# START OF Data section

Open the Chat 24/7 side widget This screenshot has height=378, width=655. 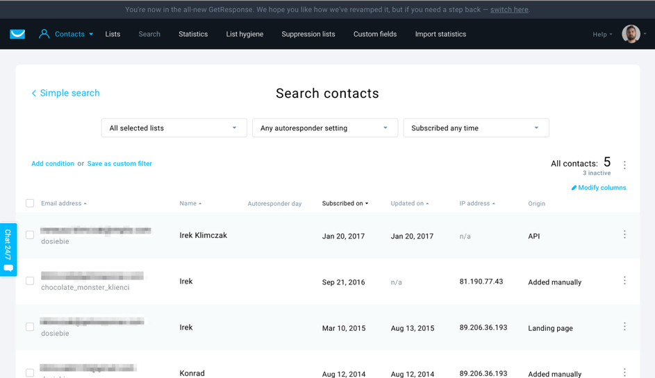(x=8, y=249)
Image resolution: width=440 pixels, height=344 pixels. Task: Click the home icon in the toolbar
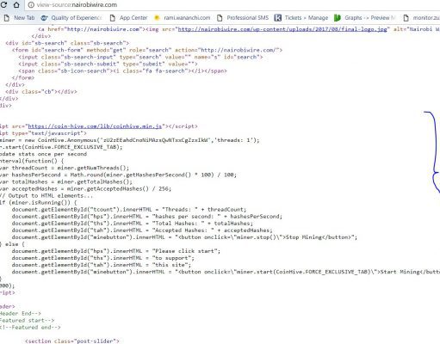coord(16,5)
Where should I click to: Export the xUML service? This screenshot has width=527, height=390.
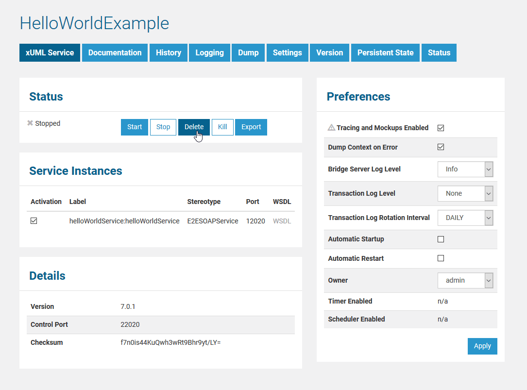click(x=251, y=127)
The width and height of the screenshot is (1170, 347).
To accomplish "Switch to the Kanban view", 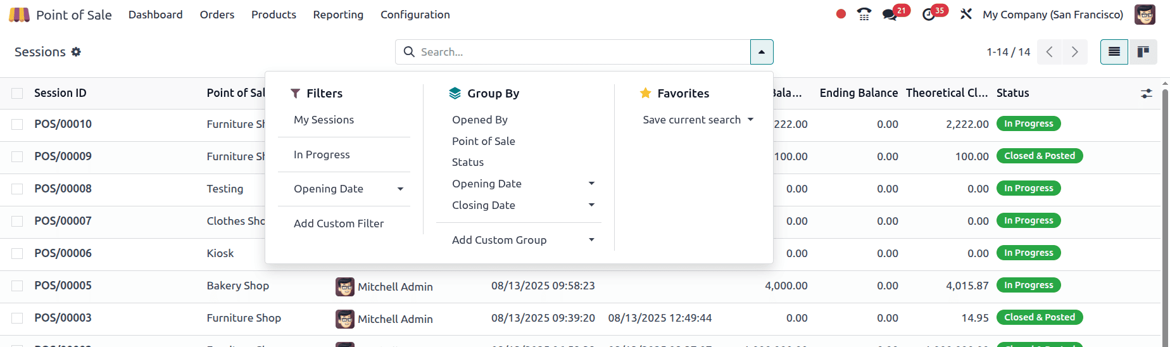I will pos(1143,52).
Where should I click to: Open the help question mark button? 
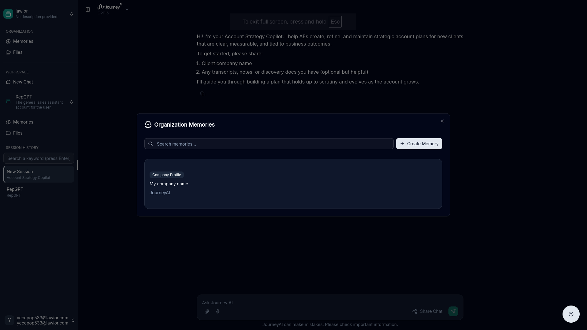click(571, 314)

# END OF Data section

**Work to do:** How many lines of the items above contain the word "should"? Reply with the number alone.

**Response:** 2